Selon l'enquête de XXI, s'appuyant sur le témoignage d'un haut fonctionnaire ayant eu accès aux archives françaises (ouvertes en partie en avril 2015 par François Hollande), l'opération Turquoise aurait permis d'acheminer des armes aux forces du gouvernement génocidaire alors en plein débâcle face au FPR, en violation de l’embargo sur les armes décrété par les Nations unies un mois plus tôt. Une affirmation qui vient corroborer la thèse que la France, sous couvert de sauver les populations tutsies, aurait voulu sauver un régime qu'elle a longtemps soutenu.

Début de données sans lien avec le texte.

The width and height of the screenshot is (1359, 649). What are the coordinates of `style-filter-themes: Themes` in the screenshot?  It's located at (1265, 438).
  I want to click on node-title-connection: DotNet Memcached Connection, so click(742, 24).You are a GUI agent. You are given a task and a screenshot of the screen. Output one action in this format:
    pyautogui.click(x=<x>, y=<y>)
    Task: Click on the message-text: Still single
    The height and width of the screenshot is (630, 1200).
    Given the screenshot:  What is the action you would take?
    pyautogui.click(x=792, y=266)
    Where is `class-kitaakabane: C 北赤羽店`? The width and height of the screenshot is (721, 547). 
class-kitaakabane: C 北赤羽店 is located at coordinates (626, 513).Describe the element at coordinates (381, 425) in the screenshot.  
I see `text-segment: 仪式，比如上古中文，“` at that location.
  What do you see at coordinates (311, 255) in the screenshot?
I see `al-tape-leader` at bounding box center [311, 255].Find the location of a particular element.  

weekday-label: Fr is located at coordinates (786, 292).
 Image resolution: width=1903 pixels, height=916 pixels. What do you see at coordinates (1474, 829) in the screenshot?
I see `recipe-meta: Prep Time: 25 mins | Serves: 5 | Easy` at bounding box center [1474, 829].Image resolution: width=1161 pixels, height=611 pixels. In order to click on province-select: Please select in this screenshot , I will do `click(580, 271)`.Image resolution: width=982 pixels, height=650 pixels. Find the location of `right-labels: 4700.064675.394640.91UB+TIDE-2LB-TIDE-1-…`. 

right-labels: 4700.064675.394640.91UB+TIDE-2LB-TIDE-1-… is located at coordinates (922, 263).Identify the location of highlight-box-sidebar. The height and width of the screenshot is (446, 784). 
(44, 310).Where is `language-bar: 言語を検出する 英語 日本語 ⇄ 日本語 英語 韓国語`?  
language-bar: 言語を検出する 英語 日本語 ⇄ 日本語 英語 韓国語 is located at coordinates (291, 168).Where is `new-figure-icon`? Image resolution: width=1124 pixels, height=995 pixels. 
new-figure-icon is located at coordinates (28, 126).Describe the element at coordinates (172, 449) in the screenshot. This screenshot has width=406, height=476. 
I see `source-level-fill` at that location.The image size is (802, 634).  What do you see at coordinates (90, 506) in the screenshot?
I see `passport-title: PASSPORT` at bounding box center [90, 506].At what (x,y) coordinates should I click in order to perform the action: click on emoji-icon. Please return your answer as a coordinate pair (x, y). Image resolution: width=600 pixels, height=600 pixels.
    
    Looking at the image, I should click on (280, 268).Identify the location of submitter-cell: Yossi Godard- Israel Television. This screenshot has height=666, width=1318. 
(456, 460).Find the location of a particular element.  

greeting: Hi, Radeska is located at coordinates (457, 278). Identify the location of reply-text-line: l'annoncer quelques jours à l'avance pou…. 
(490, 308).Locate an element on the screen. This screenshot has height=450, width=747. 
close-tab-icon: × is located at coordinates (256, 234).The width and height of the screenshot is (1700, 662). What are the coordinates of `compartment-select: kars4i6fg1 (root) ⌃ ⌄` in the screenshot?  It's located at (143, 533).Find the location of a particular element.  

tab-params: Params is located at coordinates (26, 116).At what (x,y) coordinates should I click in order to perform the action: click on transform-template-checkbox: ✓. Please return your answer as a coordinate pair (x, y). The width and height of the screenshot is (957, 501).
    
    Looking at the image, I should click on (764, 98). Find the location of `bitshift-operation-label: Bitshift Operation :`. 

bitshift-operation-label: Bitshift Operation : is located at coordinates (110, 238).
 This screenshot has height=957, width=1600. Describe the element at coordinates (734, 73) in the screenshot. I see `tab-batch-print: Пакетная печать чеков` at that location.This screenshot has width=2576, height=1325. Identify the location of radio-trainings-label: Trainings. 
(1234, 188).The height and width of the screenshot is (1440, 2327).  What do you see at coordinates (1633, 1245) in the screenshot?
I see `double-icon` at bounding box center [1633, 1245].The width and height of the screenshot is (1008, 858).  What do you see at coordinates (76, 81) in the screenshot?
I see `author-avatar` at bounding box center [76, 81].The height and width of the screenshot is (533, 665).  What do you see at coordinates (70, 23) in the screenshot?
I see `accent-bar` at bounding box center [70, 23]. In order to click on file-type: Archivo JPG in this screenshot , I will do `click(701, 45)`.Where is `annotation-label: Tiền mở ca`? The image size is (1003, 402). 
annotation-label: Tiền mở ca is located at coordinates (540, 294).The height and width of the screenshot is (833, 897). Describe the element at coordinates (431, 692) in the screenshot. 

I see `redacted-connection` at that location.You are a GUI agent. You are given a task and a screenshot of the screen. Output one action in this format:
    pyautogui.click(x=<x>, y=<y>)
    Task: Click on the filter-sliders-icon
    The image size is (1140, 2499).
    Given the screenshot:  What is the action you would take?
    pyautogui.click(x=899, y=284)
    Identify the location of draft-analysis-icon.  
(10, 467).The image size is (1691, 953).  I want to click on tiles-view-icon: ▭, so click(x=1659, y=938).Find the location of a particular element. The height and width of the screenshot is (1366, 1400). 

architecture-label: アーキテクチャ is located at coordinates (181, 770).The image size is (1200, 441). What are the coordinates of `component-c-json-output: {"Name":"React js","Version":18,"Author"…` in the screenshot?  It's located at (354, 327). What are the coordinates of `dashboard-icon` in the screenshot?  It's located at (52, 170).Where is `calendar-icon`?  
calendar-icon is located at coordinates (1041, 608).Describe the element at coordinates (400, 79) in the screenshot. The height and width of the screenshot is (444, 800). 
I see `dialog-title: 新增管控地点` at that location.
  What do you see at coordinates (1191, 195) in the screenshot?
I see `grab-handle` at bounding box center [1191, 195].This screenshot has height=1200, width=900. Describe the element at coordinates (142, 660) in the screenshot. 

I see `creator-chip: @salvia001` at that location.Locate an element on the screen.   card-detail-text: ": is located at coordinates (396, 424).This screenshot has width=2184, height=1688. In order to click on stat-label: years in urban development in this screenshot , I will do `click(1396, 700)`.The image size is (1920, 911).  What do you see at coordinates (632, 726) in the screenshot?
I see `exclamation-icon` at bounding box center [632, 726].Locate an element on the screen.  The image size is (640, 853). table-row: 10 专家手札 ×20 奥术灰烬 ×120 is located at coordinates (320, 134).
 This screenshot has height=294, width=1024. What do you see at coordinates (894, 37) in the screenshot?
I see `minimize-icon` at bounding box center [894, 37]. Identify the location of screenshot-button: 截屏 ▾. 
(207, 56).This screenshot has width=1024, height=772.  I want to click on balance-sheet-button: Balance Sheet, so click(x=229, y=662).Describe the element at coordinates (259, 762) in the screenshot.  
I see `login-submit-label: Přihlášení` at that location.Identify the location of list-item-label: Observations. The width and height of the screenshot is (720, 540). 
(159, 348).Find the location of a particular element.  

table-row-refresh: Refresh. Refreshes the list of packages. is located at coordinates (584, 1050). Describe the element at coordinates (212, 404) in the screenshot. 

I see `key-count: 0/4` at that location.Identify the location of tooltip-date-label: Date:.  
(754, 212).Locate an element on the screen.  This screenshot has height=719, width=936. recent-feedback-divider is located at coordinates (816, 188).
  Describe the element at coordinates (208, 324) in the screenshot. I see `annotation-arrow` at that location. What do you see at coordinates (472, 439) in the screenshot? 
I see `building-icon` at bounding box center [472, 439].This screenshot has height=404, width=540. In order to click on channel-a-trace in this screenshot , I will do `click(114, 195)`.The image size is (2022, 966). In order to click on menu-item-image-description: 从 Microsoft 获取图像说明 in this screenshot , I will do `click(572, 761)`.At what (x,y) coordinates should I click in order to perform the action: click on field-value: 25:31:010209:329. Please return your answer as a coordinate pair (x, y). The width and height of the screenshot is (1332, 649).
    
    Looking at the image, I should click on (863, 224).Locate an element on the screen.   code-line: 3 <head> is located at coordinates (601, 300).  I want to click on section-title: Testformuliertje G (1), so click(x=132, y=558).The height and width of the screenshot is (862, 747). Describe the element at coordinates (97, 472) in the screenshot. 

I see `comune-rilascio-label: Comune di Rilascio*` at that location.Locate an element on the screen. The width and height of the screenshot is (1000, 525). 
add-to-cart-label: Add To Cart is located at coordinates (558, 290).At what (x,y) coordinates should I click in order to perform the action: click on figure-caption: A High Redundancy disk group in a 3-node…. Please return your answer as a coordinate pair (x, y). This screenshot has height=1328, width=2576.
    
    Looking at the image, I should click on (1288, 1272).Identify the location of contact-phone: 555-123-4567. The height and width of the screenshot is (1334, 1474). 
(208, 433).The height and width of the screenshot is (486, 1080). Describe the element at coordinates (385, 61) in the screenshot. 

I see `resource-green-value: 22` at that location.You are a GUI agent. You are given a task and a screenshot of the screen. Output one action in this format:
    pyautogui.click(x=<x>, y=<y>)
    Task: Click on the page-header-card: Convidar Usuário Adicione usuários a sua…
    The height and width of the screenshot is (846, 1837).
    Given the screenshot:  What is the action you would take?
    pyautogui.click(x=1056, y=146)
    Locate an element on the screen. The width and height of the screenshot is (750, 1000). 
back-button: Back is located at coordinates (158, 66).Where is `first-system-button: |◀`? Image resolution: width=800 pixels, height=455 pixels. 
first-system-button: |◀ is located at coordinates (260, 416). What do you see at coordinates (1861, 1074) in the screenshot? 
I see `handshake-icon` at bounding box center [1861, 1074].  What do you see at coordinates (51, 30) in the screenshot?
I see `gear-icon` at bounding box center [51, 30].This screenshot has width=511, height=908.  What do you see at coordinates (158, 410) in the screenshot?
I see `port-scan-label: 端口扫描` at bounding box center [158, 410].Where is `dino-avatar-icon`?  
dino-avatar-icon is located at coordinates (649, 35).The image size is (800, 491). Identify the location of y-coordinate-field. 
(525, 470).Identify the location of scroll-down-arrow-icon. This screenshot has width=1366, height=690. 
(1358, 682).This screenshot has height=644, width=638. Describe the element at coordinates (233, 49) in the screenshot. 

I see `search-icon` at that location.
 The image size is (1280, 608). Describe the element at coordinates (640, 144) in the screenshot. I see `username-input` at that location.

Ce réarmement aurait été validé par une note manuscrite d'Hubert Védrine: "Elle disait qu'il fallait s'en tenir aux directives fixées, donc réarmer les Hutus", explique Patrick de Saint-Exupéry. Et d'ajouter que "le 16 avril 2014, entendu devant la commission de la défense de l'Assemblée nationale, Hubert Védrine a dit, je cite: +Ce n'est pas la peine de découvrir sur un ton outragé qu'il y a eu des livraisons qui ont continué (…). Cela n'a rien à voir avec le génocide+".

Selon le journal Le Monde, un ancien officier de l’armée de terre, Guillaume Ancel, déployé au Rwanda dans le cadre de l’opération Turquoise, confirme ces accusations. Il affirme avoir vu la réalisation d’une de ces livraisons dans la deuxième quinzaine de juillet 1994. "Le commandant adjoint de Turquoise sur la base de Cyangugu m’a demandé de retenir l’attention de journalistes pour laisser passer un convoi d’armes vers le Zaïre. (…) Il y avait une dizaine de camions chargés de containers. (…) J’étais effaré que nous fassions cela alors que nous les avions en partie désarmés et que nous savions qu’ils avaient du sang jusqu’au cou", fait-il savoir.

Par ailleurs, l'Etat français est régulièrement accusé par le président Kagame et les associations de victimes du génocide d'avoir apporté un soutien logistique, militaire et financier au régime de Juvenal Habyarimana et d'avoir facilité l'exfiltration de hauts dignitaires du régime génocidaire alors que ceux-ci perdaient le conflit qui les opposaient aux rebelles du FPR.

En une centaine de jours, entre avril et juillet 1994, quelque 800.000 personnes, essentiellement issues de la minorité tutsie, ont été tuées selon l'ONU. Les répercutions de ce conflit ont été catastrophiques pour la région des Grands Lacs, notamment dans l'est de la République démocratique du Congo où les massacres liés au génocide se sont poursuivis pendant de longues années.